“Eu sou antes, eu sou quase, eu sou nunca. E tudo isso ganhei ao deixar de te amar”.
(Água Viva – Clarice Lispector)
O romance “Água Viva” da escritora Clarice Lispector, publicado em 1973, é um representante da produção literária da chamada terceira geração modernista ou Geração de 45.
“Água Viva” é uma prosa marcada por algumas características desse período literário, como a escrita de forma mais intimista, que trata de temas e dilemas humanos e existenciais a partir de seus personagens e enredos, muitas vezes se confundindo autor, narrador e personagem no desenvolver da narrativa.
“Também tenho que te escrever porque tua seara é a das palavras discursivas e não o direto de minha pintura.

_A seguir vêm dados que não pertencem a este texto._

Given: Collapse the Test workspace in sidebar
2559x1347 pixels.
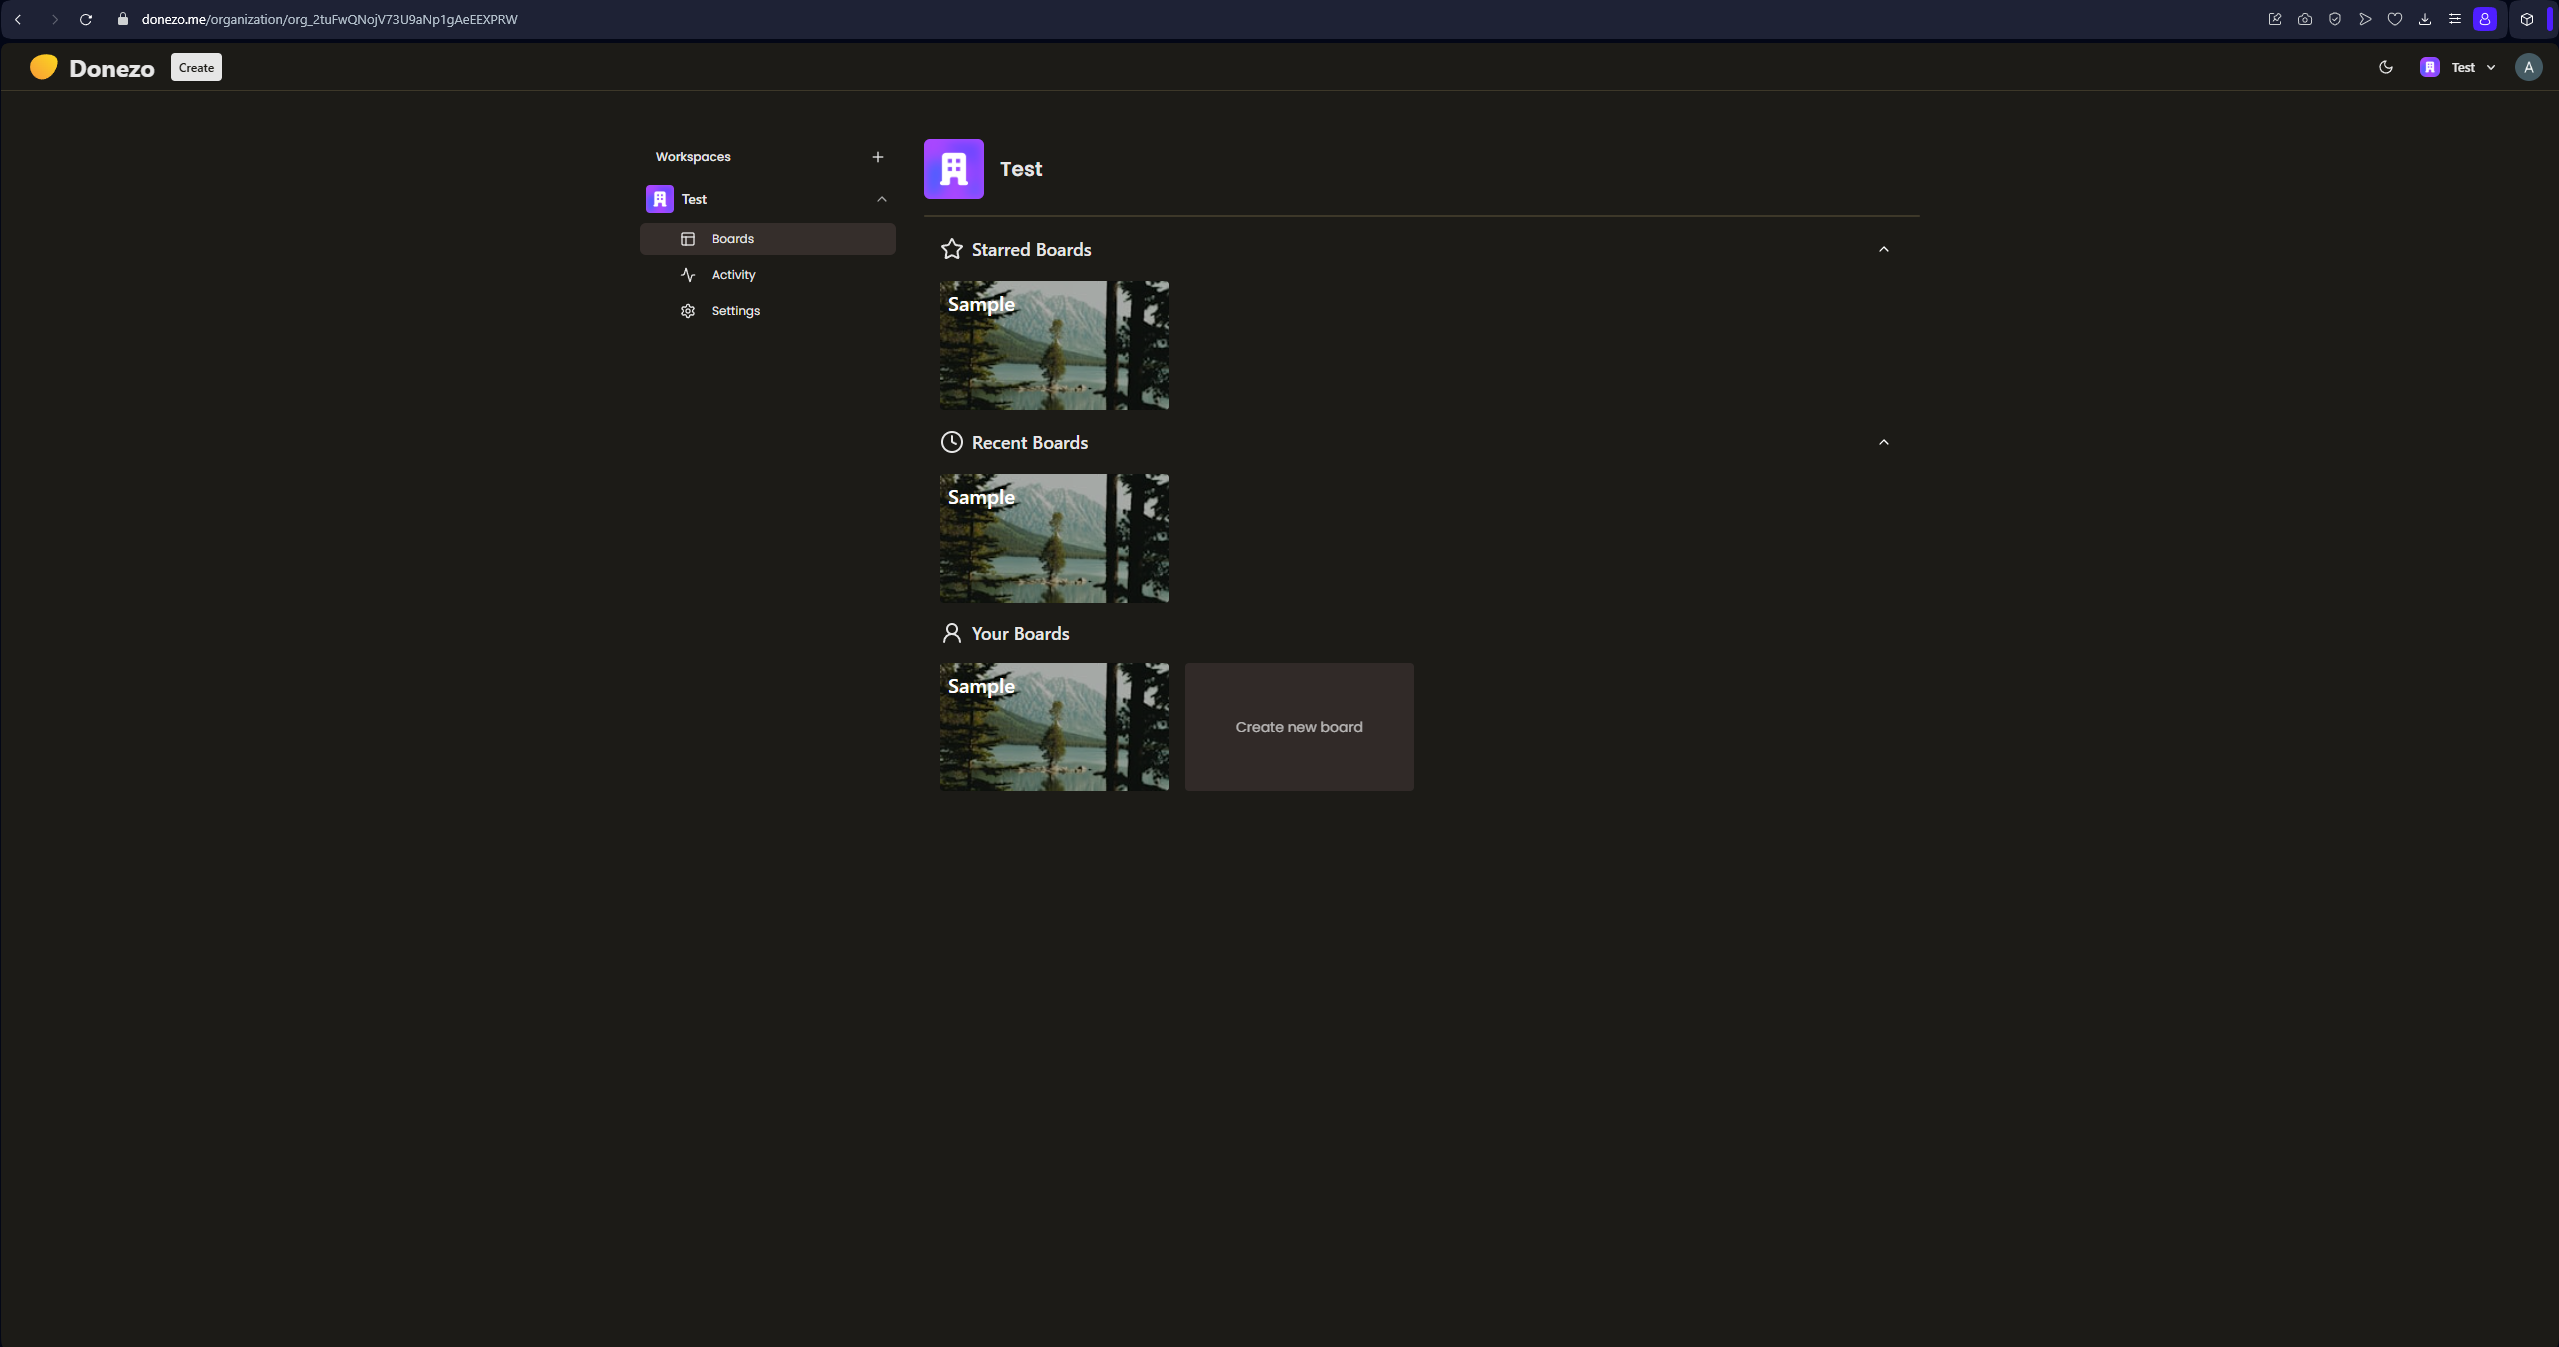Looking at the screenshot, I should coord(881,199).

Sei que são primárias as minhas frases, escrevo com amor demais por elas e esse amor supre as faltas, mas amor demais prejudica os trabalhos”.
Essa obra escrita em primeira pessoa, nos traz as divagações de uma pintora solitária, que durante toda a narrativa faz uma série de reflexões e digressões, sobre questões da existência, do ser ou não ser, do poder das palavras. Um fluxo de consciência que marca a trama desse romance por inteiro. Utilizando uma linguagem poética, e valendo-se de alegorias e metáforas, a autora nos faz mergulhar no universo dessa personagem feminina, partindo das questões mais íntimas para refletirmos sobre temas humanos e universais. Dialogando com um interlocutor não presente, mas que fez parte de sua vida em algum momento.
“E se eu digo "eu" é porque não ouso dizer "tu", ou "nós" ou "uma pessoa", sou obrigada à humildade de me personalizar me apequenando mas sou o és-tu”.
Um romance denso e intenso, Clarice parece brincar com as palavras e com a linguagem, narrando a própria importância da escrita e da palavra para expressar sentimentos, emoções e reflexões sobre si, sobre o outro e a realidade que os cerca.
Prosa que corre como água corrente, com fluxo constante, onde tudo flui e nada permanece como dizia Heráclito, enfim uma correnteza de água viva.